Gak ada angin, gak ada ujan, eh tiba-tiba perkejaanku berkurang satu.
Tiba-tiba saja, Wheza bilang kalau dia nemu First Reader.
Entah mau gimana bilangnya. Rasanya agak... gimana gitu. Antara seneng dia bisa nemu Reader yang enggak terlalu kritis kayak Iruhan, juga sedih enggak bisa ngasih masukan lagi sebelum novel dia terbit.
Bagus, sih, aku turut senang dia menemukan First Reader yang bukan Iruhan. *cough*
Maaf Iru-kun. Aku jujur. *cough*
Iru udah selevel boncabe level neraka. Kritik pedesnya cukup untuk mem-bombardir satu fandom. Cukup untuk membuat buku rating biasa di FantasTeen jeblok. Percayalah, novelku pernah gak maju sebulan karena dia, saking parahnya critical comment dari dia.
Sebagai pembaca yang mengamati perkembangan penulis, Wheza adalah salah satu yang paling aku perhatikan. (Posisi pertama di atas Tessia dan Akbar) Cara menulisnya masih menggunakan imajinasi, jadi kalau dia diberi FR yang sama denganku, yang punya masalah 'rasa takut', dia malah akan terkekang.
*tepok pundak Wheza* Aku ngerti kok. Tenang aja. Keputusanmu sudah tepat.
...dan buat Iru! *gampar pundak* *pukul wajah* YOU KNOW YOUR PROBLEM, SON.
***
Ahem. Lalu, ada lagi, aku. Support yang kubutuhkan saat menulis berbeda jauh dengan kedua Writing-Pals ini.
Wheza, seperti yang ku-mention di atas, membutuhkan freedom menulis dan menggila dengan dunianya...
Sementara itu, Iruhan...yang butuh perencanaan matang, dan support dari Tropes dan kawan-kawannya untuk membuatnya waras, juga dosis dari Rant buku FantasTeen, plus FikFanIndo, plus- *slaps*
Aku adalah penderita rasa takut berlebih. Meskipun mulutku terus berkata, "Ah, cuma ditolak dua kali". Namun tetap saja, setiap kali aku mencoba menulis lagi, aku merasa takut hal sama akan terulang. Ada istilah "Kamu tidak bisa membohongi dirimu sendiri", dan itu memang benar. Berkali-kali aku bilang, 'tidak apa-apa', namun tanganku dan kepalaku sadar bahwa aku sedang berbohong.

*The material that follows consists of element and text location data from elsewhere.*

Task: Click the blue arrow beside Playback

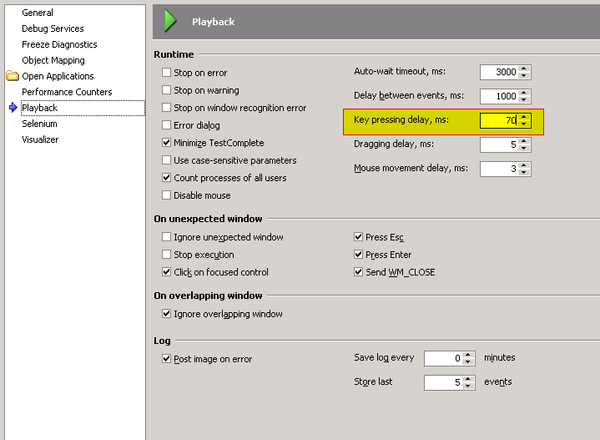Action: click(x=12, y=108)
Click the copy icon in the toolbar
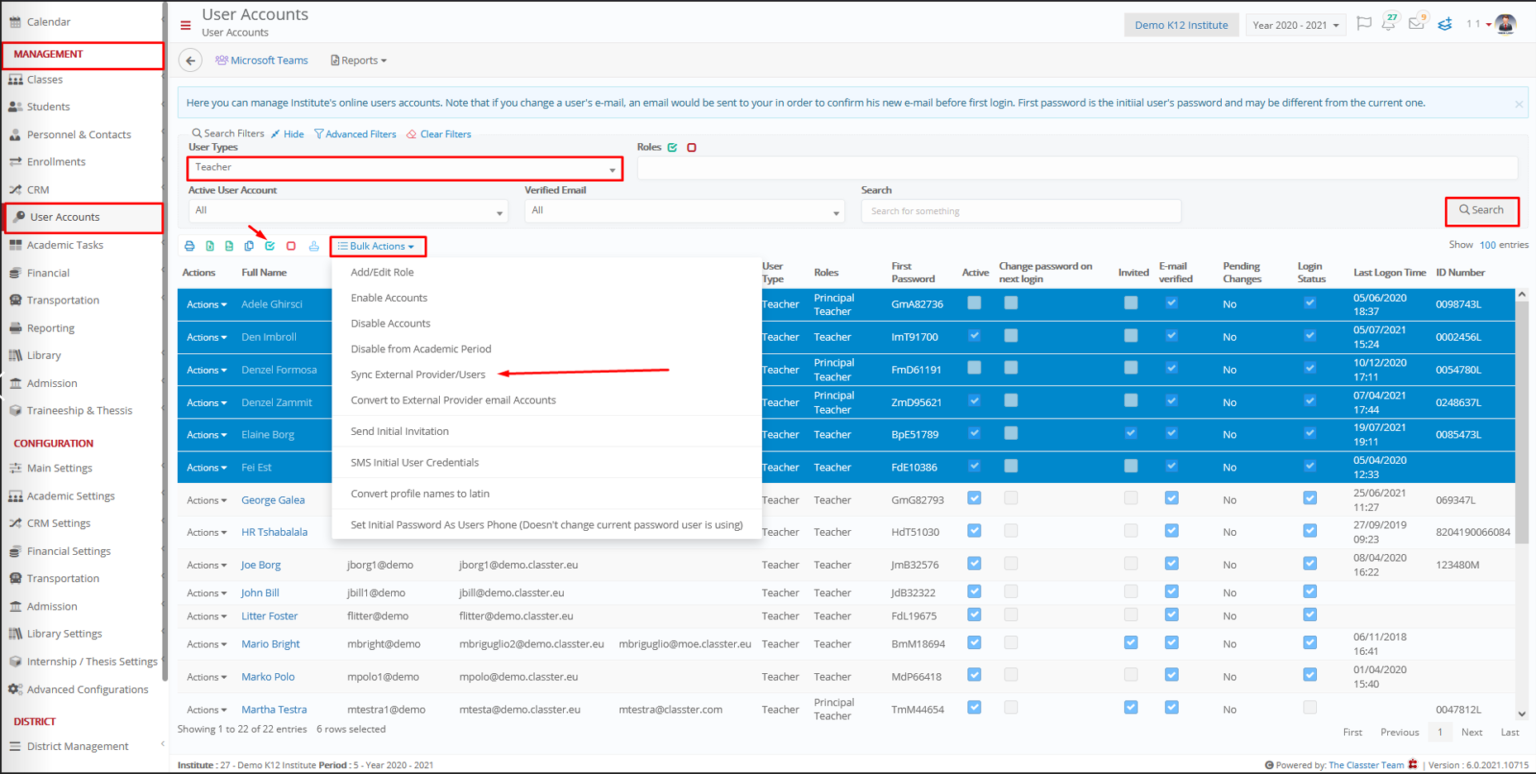Image resolution: width=1536 pixels, height=774 pixels. [248, 245]
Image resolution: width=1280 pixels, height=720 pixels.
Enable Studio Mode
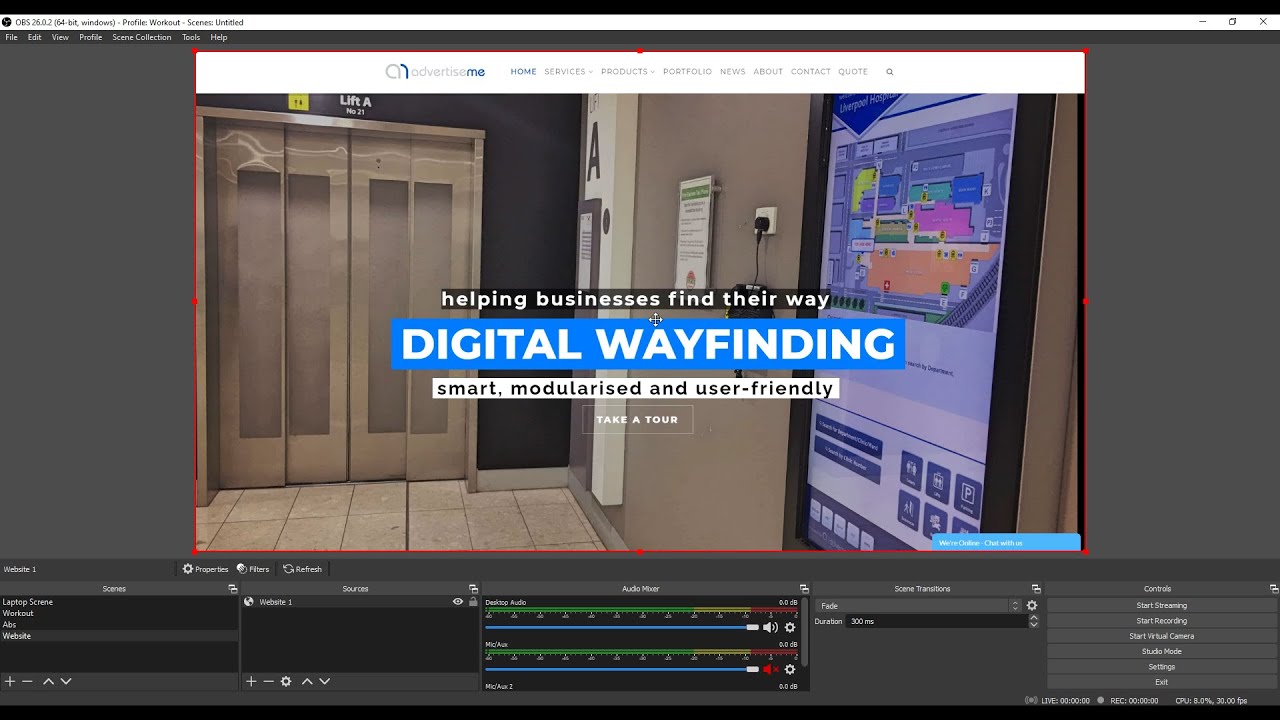[1161, 651]
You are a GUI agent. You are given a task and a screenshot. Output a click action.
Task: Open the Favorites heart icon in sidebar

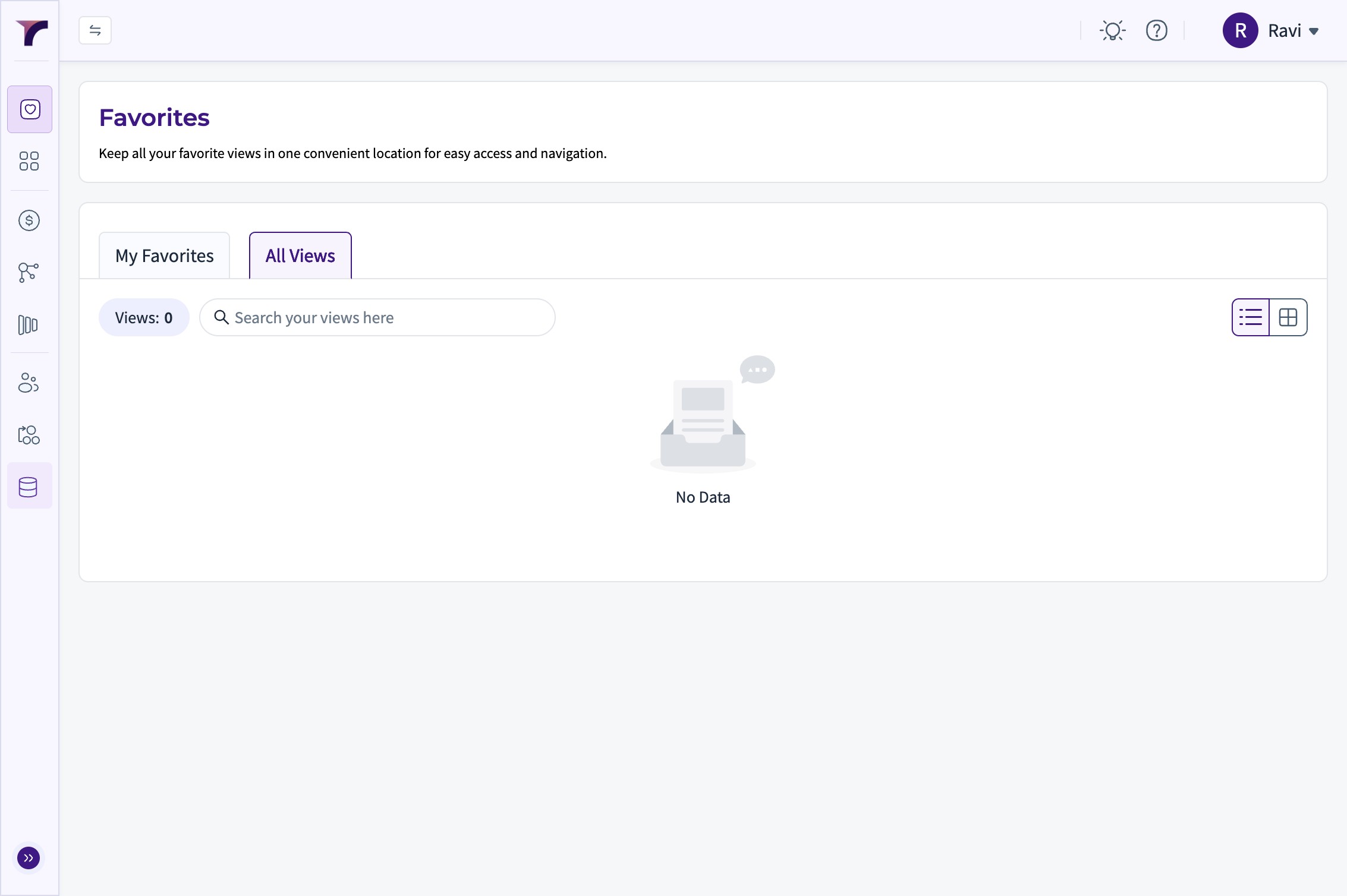[x=30, y=109]
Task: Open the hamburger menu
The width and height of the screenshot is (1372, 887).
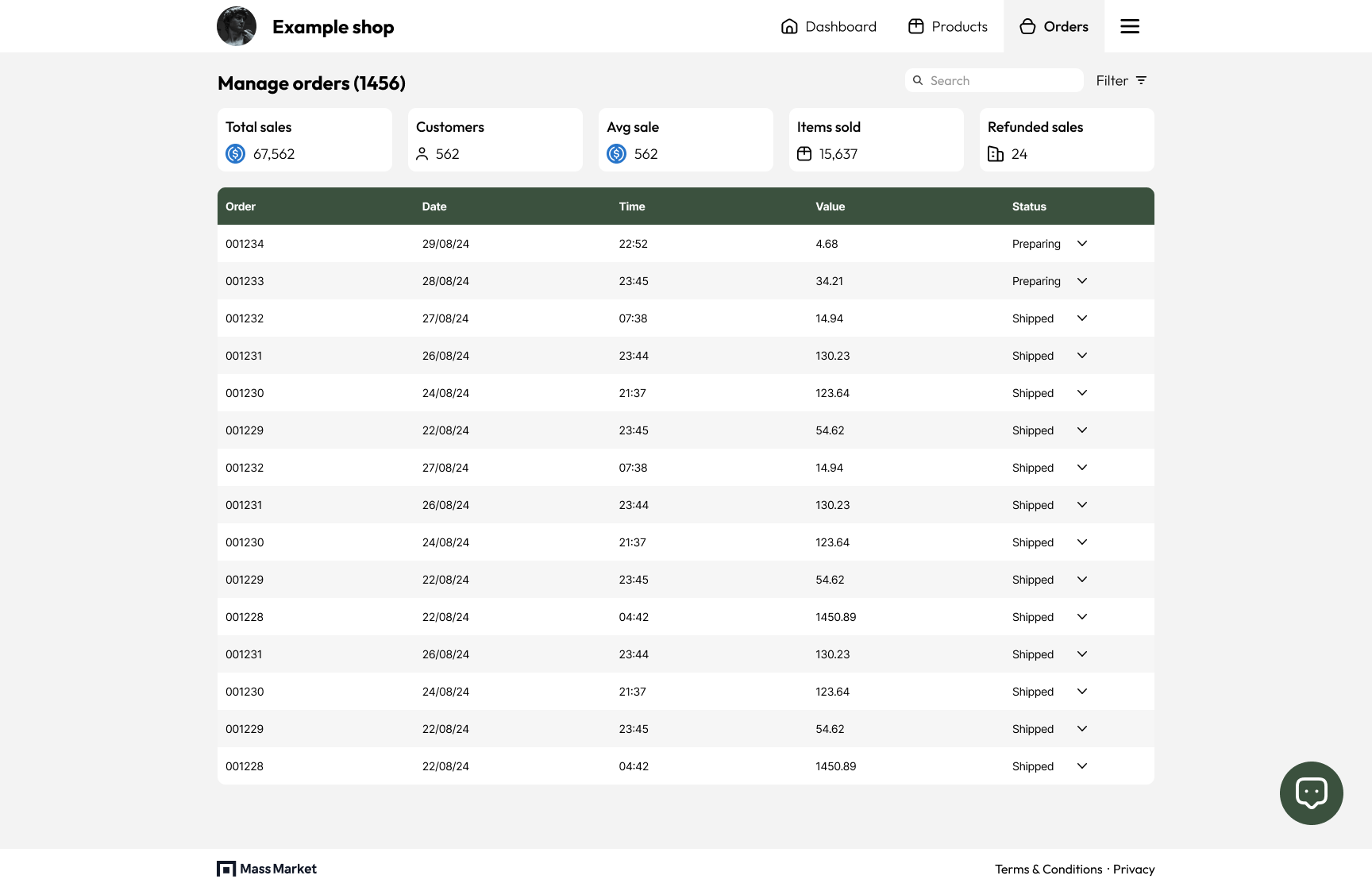Action: 1129,26
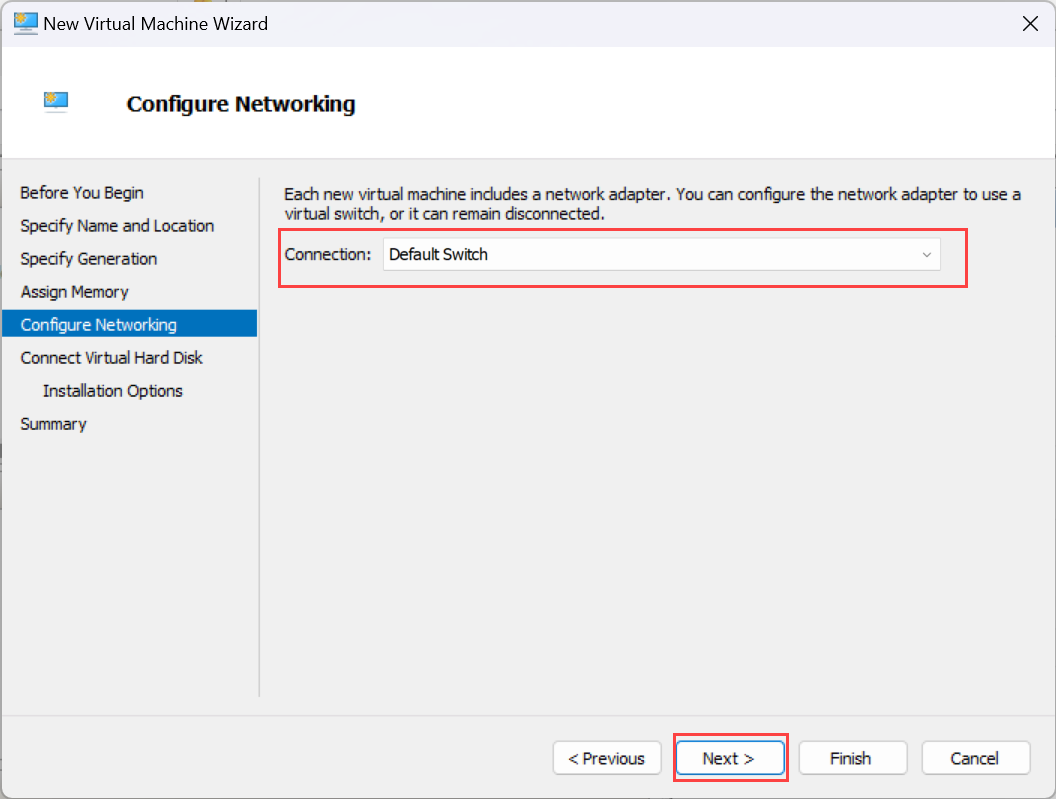1056x799 pixels.
Task: Select the Specify Generation step
Action: (x=88, y=258)
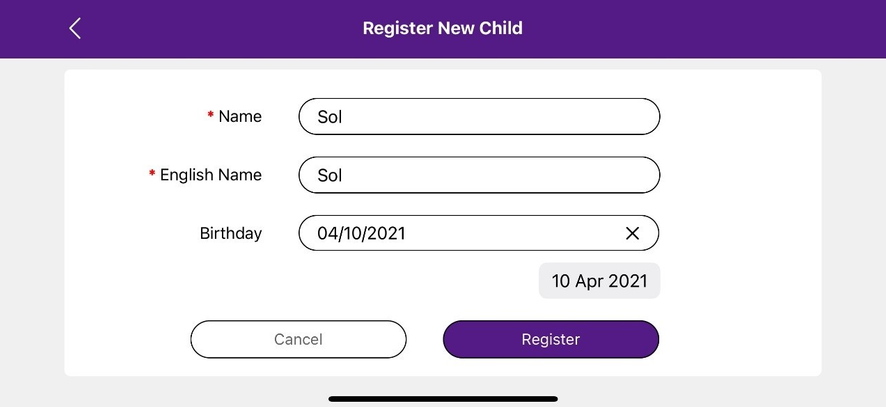Click the purple header bar
The height and width of the screenshot is (407, 886).
(700, 28)
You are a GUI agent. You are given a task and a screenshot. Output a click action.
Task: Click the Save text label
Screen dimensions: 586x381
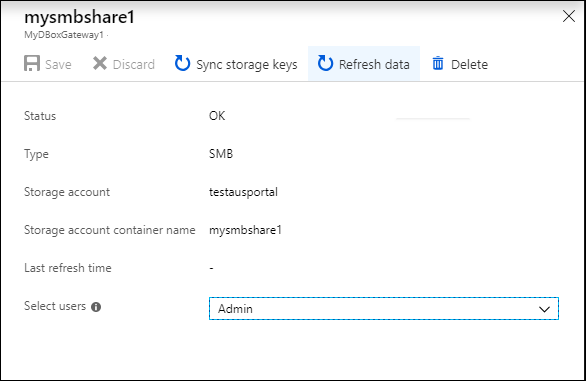click(58, 65)
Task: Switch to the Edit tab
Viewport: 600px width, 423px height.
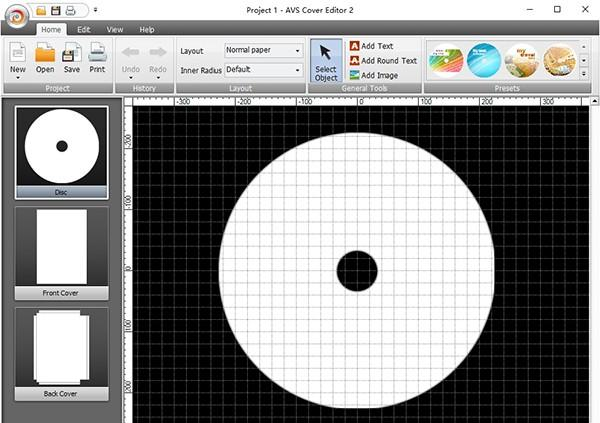Action: (x=84, y=30)
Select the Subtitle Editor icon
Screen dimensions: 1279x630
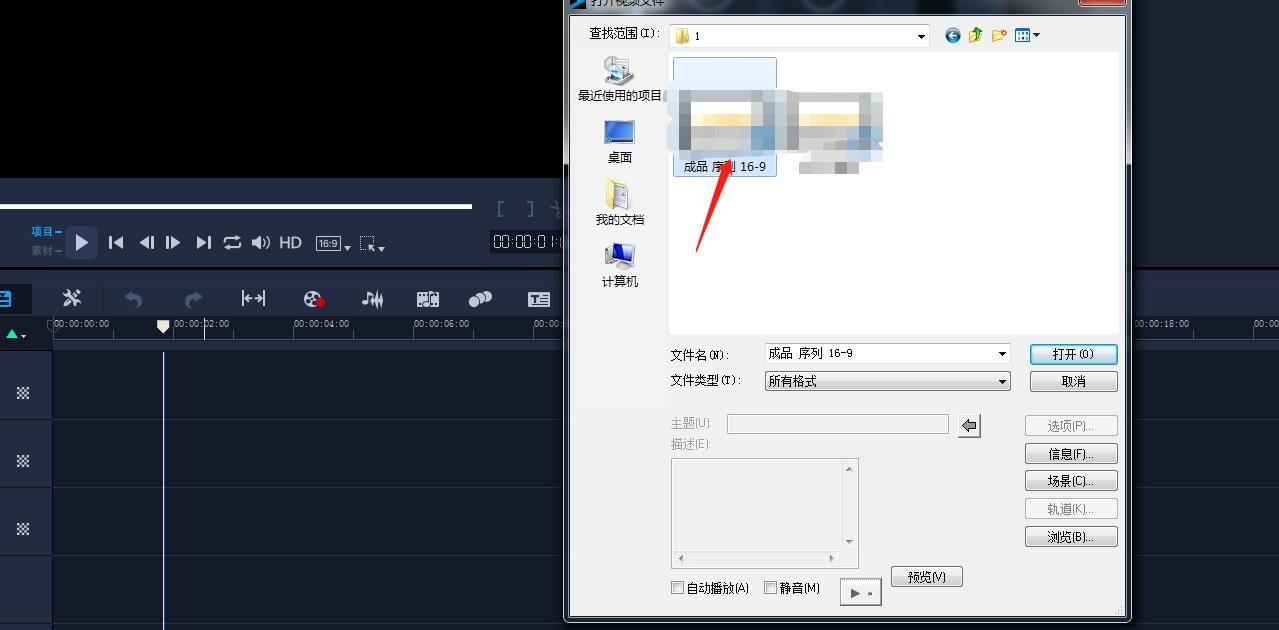[x=539, y=298]
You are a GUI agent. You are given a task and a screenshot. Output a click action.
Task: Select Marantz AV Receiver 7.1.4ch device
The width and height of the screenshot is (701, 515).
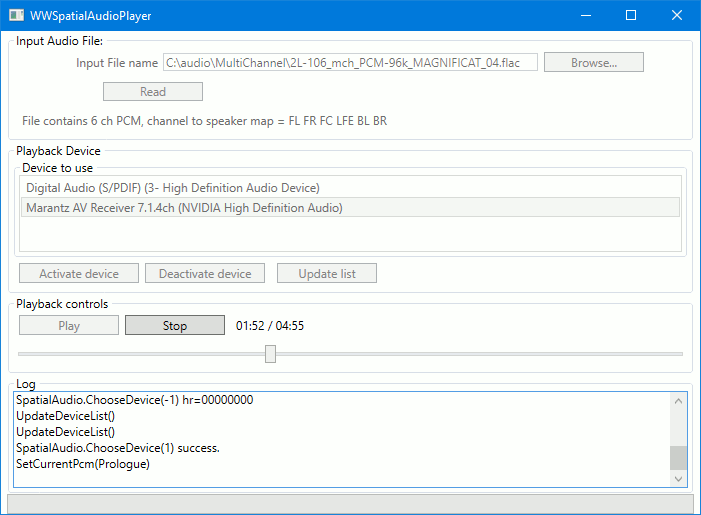pyautogui.click(x=184, y=208)
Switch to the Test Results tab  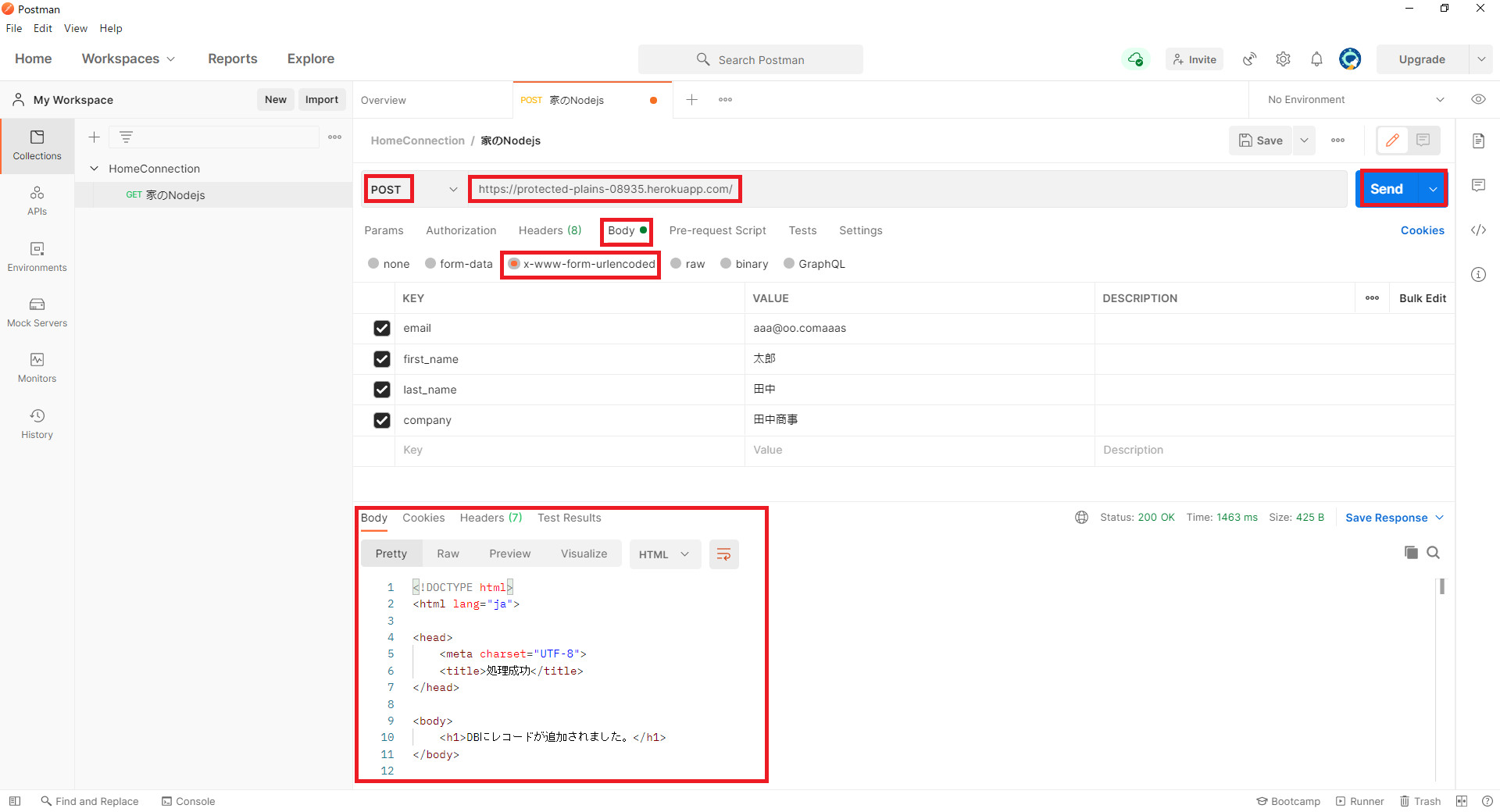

Jujur, aku bahkan pernah berkata "Aku berhenti. Aku tidak bisa."
Tambahannya, sih, emang terlalu positif, "
Baik, mungkin aku tidak bisa. Tapi aku tahu aku pernah menulis. Aku tahu hal yang membuatku gagal dan apa yang penulis lain harus perbaiki. Aku akan melanjutkan Tulisan Imajinasi. Toh, kalau aku bukan penulis, tidak berbakat, aku akan membantu penulis masa depan begitu."
Sampai aku bertemu dengan penulis yang iseng komentar di blog super-gaje ini.
Dia orang pertama yang membuatku mulai menulis lagi. Orang pertama yang membuatku mulai menulis kembali, orang yang membuatku semangat menulis kembali, dan akhirnya, saat naskahku selesai, muncul masalah baru.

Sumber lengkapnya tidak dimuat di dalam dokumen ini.